### What is required
Copy out everything in the records from the line containing "will (x=55, y=46)." down to the line containing "Action: pos(174,69)", both included, with each line unchanged.

### Records for the task
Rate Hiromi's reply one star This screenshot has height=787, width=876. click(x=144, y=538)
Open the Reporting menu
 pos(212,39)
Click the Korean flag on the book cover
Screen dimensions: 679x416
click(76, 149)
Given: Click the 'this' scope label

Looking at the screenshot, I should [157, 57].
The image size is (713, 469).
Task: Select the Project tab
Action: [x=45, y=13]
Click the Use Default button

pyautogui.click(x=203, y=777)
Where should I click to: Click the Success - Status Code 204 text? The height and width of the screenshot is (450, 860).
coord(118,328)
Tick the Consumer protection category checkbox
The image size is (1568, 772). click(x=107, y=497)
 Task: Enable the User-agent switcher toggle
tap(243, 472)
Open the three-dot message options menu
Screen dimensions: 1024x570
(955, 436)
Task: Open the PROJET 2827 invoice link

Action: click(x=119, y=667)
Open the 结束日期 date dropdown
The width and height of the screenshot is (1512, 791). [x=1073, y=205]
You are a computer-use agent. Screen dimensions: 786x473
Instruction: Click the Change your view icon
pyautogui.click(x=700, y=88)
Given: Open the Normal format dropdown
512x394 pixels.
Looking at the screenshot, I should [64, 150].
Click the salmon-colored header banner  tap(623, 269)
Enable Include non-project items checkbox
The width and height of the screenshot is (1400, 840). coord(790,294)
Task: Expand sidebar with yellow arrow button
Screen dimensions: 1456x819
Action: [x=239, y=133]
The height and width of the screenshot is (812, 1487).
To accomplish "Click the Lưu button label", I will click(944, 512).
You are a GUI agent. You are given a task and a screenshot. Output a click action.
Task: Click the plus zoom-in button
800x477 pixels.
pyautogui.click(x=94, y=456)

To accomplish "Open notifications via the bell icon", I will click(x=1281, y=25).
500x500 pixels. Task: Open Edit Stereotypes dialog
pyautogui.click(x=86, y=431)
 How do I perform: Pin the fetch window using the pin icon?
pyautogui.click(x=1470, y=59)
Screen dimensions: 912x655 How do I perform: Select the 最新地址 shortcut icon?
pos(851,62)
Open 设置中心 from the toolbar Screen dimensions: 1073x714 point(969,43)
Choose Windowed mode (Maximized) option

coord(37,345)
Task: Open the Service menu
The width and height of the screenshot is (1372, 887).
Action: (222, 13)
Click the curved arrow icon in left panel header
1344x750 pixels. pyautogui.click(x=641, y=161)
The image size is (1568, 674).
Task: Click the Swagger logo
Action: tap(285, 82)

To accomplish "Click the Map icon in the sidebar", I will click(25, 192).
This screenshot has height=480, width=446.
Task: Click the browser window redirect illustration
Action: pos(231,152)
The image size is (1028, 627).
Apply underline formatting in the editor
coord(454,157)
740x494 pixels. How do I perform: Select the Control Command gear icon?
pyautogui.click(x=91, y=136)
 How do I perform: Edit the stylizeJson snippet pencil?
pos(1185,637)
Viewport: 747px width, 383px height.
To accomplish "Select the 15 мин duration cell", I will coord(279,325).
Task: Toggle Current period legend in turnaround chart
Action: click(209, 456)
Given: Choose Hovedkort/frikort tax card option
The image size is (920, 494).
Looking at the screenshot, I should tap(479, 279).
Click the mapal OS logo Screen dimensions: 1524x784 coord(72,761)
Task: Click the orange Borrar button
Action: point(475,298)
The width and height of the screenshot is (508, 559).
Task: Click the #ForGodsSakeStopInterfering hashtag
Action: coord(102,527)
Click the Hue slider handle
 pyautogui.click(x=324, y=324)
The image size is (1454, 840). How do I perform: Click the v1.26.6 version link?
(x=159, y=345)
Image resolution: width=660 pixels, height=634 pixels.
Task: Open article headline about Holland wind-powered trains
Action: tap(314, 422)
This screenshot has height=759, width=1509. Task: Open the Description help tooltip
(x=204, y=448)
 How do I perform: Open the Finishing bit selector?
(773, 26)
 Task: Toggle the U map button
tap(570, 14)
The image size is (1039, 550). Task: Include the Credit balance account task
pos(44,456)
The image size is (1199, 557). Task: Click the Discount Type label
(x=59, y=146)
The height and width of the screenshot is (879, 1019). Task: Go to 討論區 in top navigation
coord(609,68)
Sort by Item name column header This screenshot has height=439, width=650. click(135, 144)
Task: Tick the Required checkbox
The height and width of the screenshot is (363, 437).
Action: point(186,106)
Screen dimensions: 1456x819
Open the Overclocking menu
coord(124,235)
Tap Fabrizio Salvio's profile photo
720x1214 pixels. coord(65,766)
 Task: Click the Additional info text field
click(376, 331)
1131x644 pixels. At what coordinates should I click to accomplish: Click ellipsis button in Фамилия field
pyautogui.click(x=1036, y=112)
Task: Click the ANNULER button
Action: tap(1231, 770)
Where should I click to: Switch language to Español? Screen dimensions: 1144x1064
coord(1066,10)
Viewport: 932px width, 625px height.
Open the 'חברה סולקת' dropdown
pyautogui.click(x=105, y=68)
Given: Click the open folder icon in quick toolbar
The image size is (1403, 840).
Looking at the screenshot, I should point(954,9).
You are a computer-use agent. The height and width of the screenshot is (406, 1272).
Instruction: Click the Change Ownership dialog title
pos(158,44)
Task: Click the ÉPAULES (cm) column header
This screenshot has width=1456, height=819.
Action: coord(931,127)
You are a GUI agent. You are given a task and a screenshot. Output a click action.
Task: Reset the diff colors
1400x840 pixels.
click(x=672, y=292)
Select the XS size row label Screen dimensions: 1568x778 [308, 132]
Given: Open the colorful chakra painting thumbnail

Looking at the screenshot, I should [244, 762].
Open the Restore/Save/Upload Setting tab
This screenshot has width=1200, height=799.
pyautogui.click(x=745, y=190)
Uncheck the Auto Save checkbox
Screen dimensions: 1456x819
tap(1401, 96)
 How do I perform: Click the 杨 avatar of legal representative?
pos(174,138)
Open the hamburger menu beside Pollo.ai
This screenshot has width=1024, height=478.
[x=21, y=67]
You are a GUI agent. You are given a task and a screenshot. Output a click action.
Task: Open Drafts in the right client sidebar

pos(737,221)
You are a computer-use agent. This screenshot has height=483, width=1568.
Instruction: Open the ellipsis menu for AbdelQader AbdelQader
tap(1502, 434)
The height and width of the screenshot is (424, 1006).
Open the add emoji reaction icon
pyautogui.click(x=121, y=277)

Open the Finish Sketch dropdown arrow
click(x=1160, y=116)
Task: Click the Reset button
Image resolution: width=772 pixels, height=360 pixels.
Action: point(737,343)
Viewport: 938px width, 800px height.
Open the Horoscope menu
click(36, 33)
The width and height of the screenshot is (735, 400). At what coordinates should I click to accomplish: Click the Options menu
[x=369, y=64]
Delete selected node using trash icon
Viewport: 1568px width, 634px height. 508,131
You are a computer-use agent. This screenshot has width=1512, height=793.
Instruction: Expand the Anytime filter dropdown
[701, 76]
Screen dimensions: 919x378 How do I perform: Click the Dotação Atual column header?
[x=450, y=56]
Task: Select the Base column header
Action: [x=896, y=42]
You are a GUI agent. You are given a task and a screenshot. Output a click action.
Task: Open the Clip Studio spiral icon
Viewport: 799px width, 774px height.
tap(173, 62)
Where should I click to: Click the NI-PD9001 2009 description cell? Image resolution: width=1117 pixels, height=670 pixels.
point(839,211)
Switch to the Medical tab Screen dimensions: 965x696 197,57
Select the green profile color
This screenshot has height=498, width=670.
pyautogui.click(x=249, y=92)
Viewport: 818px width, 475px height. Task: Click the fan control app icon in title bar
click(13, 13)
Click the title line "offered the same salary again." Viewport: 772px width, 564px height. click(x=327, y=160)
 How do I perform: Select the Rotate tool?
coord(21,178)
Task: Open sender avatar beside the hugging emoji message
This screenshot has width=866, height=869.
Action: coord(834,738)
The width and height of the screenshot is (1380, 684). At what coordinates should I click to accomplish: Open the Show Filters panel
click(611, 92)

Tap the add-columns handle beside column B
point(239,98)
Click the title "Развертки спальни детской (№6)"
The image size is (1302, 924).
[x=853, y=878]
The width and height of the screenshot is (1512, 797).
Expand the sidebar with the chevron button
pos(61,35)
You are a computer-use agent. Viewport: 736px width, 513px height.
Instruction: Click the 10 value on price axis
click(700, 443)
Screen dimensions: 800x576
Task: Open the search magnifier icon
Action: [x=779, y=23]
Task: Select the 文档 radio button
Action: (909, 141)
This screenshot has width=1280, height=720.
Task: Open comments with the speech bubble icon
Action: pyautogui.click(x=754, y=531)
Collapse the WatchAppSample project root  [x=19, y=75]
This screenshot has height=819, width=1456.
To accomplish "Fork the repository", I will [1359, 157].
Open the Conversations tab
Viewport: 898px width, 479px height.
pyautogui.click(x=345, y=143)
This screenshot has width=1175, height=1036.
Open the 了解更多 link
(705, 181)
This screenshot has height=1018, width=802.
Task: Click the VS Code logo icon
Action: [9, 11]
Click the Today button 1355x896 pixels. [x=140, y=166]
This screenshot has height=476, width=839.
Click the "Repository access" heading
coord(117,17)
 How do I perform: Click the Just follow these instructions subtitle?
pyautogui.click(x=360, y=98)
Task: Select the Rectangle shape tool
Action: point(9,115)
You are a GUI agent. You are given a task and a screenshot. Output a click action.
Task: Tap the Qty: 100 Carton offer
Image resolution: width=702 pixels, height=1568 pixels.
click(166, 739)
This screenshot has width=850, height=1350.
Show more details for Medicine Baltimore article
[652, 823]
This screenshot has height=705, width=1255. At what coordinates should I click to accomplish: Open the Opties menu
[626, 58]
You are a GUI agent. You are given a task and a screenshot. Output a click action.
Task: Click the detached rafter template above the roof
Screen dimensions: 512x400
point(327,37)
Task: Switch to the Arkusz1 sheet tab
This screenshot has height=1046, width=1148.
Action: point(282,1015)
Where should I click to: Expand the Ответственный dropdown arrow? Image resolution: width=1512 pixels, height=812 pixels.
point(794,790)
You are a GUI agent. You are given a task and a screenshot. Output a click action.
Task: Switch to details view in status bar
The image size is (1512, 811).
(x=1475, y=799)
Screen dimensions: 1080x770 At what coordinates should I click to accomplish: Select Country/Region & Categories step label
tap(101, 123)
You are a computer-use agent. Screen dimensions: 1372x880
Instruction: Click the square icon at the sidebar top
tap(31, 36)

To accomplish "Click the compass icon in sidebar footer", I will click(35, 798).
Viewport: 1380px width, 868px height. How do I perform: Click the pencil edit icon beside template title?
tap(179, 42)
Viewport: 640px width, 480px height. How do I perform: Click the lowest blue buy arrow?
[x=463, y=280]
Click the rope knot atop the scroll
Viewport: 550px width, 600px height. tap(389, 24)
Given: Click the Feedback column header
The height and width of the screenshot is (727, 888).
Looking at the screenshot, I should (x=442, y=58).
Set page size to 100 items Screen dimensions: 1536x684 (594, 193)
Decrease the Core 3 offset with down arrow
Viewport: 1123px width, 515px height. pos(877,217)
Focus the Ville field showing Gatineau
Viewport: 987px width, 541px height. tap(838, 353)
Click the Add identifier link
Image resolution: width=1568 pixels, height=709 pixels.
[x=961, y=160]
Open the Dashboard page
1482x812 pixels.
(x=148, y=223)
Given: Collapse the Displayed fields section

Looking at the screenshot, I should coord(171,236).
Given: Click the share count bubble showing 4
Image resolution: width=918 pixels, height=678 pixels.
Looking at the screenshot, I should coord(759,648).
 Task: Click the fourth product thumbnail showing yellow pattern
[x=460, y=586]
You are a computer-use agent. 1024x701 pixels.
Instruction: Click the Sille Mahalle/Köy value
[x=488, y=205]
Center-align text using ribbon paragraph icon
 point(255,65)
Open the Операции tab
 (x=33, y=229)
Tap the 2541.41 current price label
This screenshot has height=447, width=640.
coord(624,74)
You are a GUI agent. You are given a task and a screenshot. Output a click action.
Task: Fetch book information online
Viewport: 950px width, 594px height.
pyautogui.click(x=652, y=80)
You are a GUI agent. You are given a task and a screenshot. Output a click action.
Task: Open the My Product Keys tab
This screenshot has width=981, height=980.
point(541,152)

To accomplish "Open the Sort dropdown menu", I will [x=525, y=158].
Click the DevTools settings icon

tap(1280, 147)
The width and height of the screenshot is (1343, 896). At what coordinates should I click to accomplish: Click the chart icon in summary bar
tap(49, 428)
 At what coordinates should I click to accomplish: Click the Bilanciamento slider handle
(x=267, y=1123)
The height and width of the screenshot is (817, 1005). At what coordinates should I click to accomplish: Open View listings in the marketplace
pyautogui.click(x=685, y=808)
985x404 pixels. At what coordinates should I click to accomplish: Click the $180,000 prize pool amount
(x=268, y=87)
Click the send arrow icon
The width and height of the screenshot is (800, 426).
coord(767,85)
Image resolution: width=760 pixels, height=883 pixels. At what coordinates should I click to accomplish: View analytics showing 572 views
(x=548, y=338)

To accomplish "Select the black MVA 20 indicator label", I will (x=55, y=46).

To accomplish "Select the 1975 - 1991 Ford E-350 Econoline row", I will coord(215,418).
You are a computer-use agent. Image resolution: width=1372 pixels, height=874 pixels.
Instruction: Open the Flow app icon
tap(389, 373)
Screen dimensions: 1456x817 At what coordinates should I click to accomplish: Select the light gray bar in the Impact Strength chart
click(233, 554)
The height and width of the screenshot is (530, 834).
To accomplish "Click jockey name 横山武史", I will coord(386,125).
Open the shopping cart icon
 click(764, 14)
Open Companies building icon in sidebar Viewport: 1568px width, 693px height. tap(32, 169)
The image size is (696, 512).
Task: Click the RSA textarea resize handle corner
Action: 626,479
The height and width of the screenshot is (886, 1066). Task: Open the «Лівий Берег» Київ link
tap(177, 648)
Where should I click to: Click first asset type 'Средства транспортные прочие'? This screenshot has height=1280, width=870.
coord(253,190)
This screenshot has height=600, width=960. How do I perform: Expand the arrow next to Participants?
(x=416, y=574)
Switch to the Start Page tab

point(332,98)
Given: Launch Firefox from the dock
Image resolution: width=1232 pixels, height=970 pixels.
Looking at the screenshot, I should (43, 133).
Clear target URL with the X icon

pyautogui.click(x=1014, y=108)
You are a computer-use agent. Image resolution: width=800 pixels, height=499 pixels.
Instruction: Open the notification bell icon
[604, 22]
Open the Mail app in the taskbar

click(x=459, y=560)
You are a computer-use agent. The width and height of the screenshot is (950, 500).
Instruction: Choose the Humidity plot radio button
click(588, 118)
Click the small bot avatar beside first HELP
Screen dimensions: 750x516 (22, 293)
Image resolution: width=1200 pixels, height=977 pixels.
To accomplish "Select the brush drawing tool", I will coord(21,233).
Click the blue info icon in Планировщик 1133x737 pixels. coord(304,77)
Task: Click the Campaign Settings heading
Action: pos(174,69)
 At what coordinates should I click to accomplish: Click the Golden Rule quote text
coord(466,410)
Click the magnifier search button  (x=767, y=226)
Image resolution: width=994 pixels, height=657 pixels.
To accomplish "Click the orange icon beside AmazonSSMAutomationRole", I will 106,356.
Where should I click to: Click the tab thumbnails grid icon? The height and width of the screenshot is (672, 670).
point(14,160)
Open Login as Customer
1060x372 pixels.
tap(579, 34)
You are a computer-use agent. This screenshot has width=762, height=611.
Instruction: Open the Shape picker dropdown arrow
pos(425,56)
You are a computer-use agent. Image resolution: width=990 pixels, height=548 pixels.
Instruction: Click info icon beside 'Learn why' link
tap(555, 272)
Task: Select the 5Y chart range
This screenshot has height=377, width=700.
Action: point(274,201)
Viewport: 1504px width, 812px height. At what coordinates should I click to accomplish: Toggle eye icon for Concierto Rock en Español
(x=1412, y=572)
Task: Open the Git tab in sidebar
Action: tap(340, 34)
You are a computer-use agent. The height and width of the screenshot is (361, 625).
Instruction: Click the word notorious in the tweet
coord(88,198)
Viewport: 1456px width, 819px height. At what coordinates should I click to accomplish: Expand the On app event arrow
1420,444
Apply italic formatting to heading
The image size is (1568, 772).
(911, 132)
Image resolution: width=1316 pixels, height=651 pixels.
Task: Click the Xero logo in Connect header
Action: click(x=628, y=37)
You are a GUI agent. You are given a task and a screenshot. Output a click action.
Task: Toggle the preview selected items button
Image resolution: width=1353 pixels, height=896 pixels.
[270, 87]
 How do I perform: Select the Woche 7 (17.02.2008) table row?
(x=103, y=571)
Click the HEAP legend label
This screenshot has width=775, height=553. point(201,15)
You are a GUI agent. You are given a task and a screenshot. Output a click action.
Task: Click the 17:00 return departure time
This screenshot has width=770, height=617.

### Worked solution
To accomplish "Select the black MVA 20 indicator label", I will (x=55, y=46).

To accomplish "Select the 1975 - 1991 Ford E-350 Econoline row", I will coord(215,418).
You are a computer-use agent. Image resolution: width=1372 pixels, height=874 pixels.
Instruction: Open the Flow app icon
tap(389, 373)
Screen dimensions: 1456x817 At what coordinates should I click to accomplish: Select the light gray bar in the Impact Strength chart
click(233, 554)
The height and width of the screenshot is (530, 834).
To accomplish "Click jockey name 横山武史", I will coord(386,125).
Open the shopping cart icon
 click(764, 14)
Open Companies building icon in sidebar Viewport: 1568px width, 693px height. tap(32, 169)
The image size is (696, 512).
Task: Click the RSA textarea resize handle corner
Action: 626,479
The height and width of the screenshot is (886, 1066). Task: Open the «Лівий Берег» Київ link
tap(177, 648)
Where should I click to: Click first asset type 'Средства транспортные прочие'? This screenshot has height=1280, width=870.
coord(253,190)
This screenshot has height=600, width=960. How do I perform: Expand the arrow next to Participants?
(x=416, y=574)
Switch to the Start Page tab

point(332,98)
Given: Launch Firefox from the dock
Image resolution: width=1232 pixels, height=970 pixels.
Looking at the screenshot, I should (43, 133).
Clear target URL with the X icon

pyautogui.click(x=1014, y=108)
You are a computer-use agent. Image resolution: width=800 pixels, height=499 pixels.
Instruction: Open the notification bell icon
[604, 22]
Open the Mail app in the taskbar

click(x=459, y=560)
You are a computer-use agent. The width and height of the screenshot is (950, 500).
Instruction: Choose the Humidity plot radio button
click(588, 118)
Click the small bot avatar beside first HELP
Screen dimensions: 750x516 (22, 293)
Image resolution: width=1200 pixels, height=977 pixels.
To accomplish "Select the brush drawing tool", I will coord(21,233).
Click the blue info icon in Планировщик 1133x737 pixels. coord(304,77)
Task: Click the Campaign Settings heading
Action: pos(174,69)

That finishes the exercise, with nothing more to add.